After registering a muted growth in the last four years, revenue of the ceramic tiles industry is set to grow faster at eight per cent compound annual growth rate over the current and next fiscals due to higher domestic and overseas demand.

A study by CRISIL found that large companies that use natural gas to bake the tiles will benefit the most as the National Green Tribunal in March banned the use of coal-based gasifiers in Gujarat. The state houses a majority of India’s tile manufacturers.

The move has eroded the cost advantage of unorganised tiles makers, who offered tiles at least 30 per cent discount to branded product prices.

Demand up

Domestic consumption of ceramic tiles grew at a mere 3 per cent CAGR in last four fiscals, as the demand was impacted by a slowdown in the real estate sector following demonetisation, implementation of the Goods and Services Tax and the Real Estate Regulation Act.

Domestic consumption is expected grow by 2-3 per cent to 5-6 per cent CAGR, riding on the government’s push to affordable housing, smart city projects and creation of new industrial corridors.

Exports, which account for a fourth of production, could grow at an even faster 15 per cent due to reduced cost competitiveness of China, which is struggling with higher cost of coal, levy of environment tax and anti-dumping duties imposed by the European Union countries, Brazil, Taiwan, Korea, Vietnam and Chile.

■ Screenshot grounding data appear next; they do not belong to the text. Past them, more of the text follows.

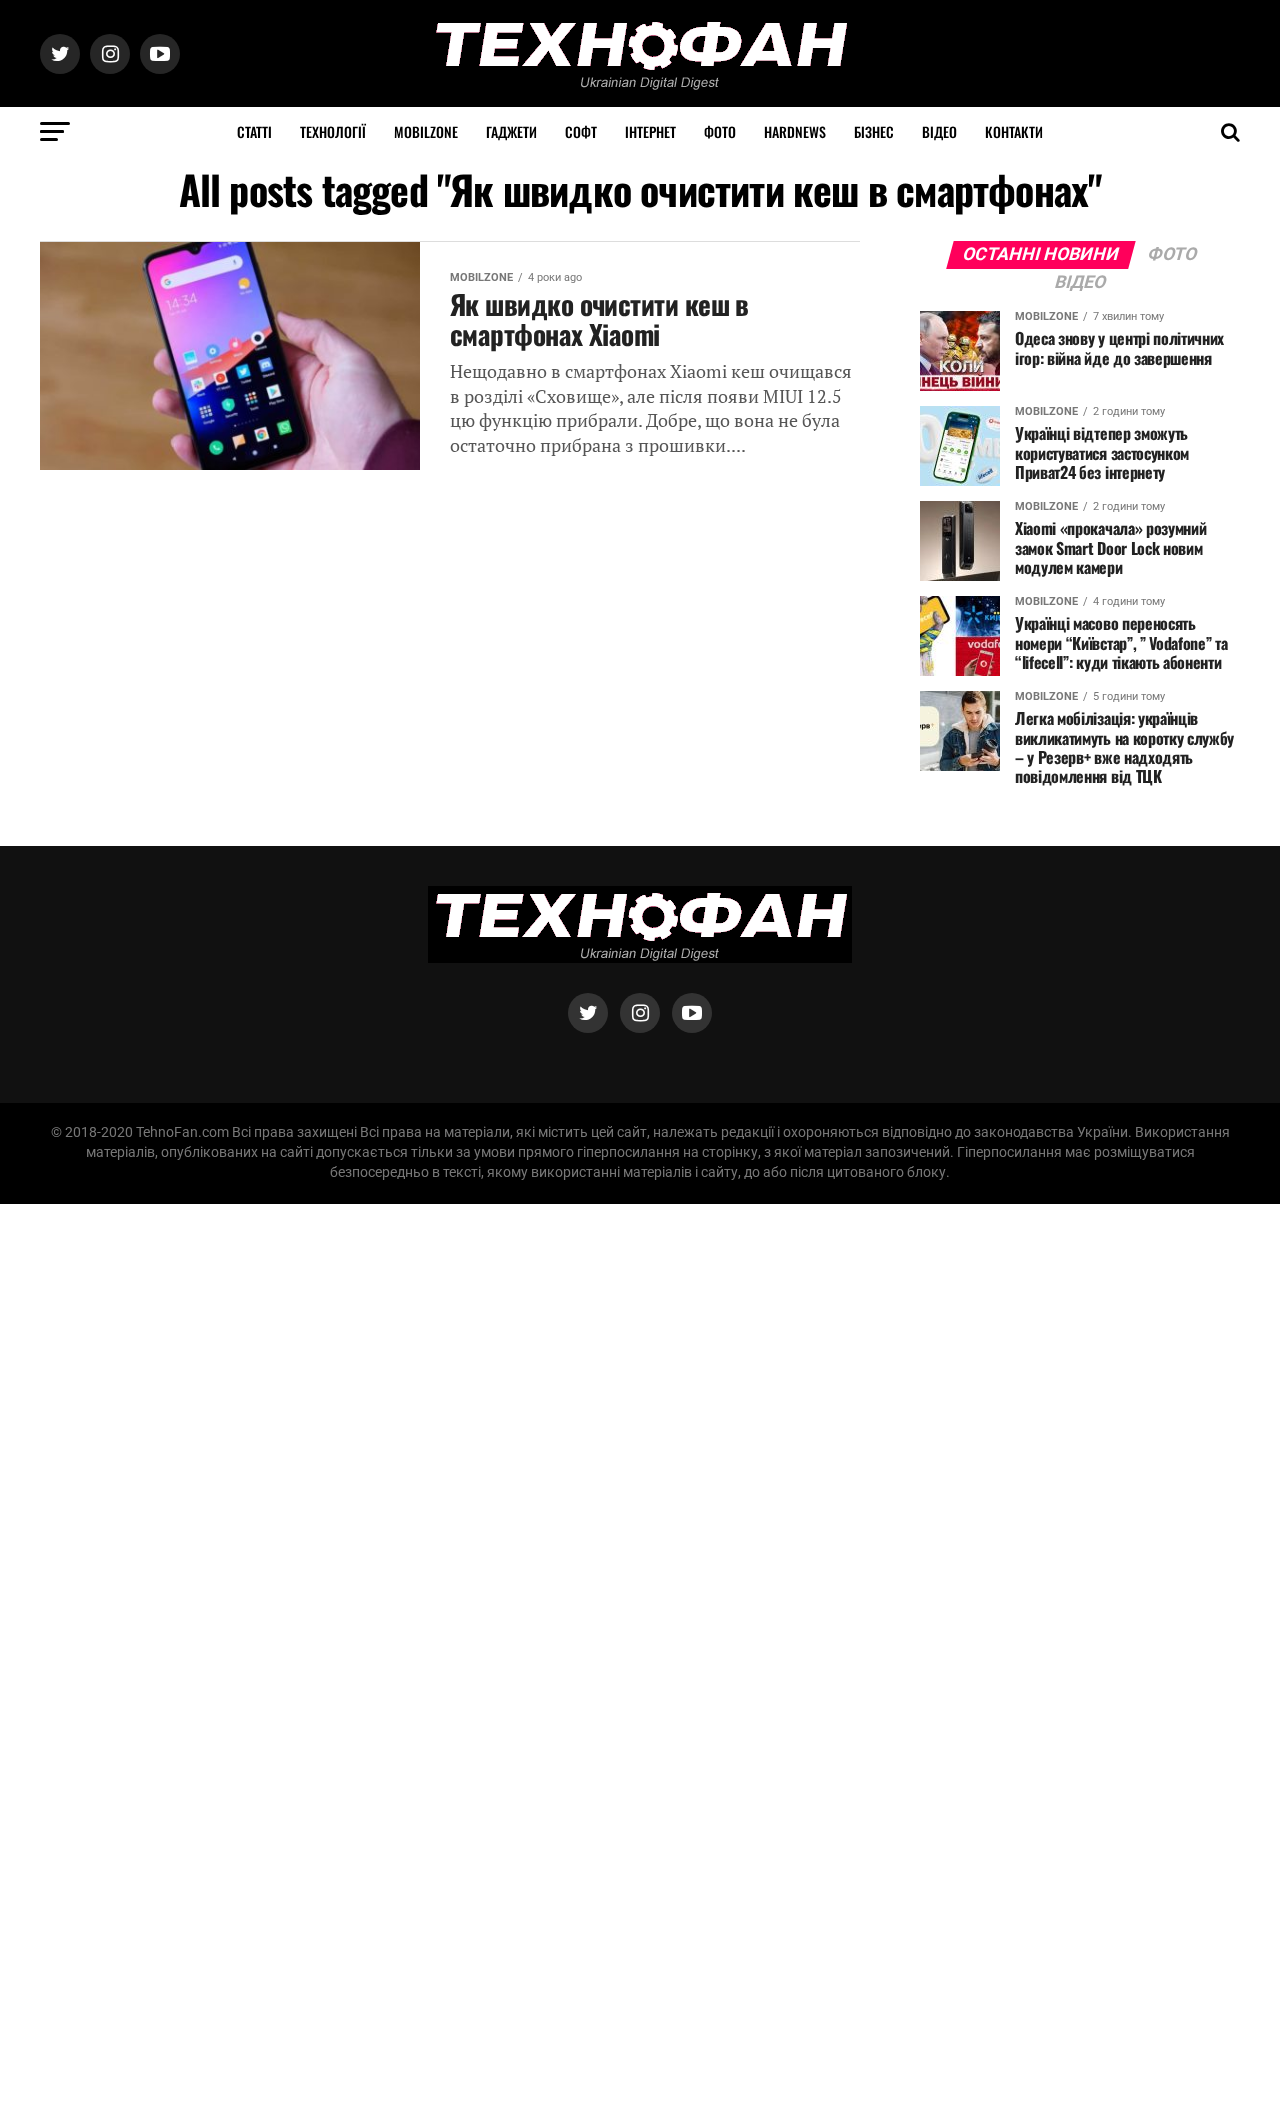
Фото (720, 131)
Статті (254, 131)
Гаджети (511, 131)
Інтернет (650, 131)
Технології (333, 131)
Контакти (1014, 131)
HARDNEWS (795, 131)
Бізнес (874, 131)
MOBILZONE (426, 131)
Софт (581, 131)
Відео (939, 131)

Consequently, utilisation rates of ceramic tile makers should improve over the medium-term, after being weighed down by overcapacity.

Correcting the imbalance

Subodh Rai, Senior Director, CRISIL Ratings, said that the faster growth in demand would correct the demand-supply imbalance in the sector, and improve capacity utilisation to 75 per cent from 65 per cent over the next two fiscals. Large organised players, with revenues over ₹500 crore, account for half of the industry’s market share.

Rahul Guha, Director, CRISIL Ratings, said that the use of expensive natural gas and rising compliance cost for e-way bills will slash profit of unorganised players by 4 per cent, unless they raise selling prices by 10 per cent.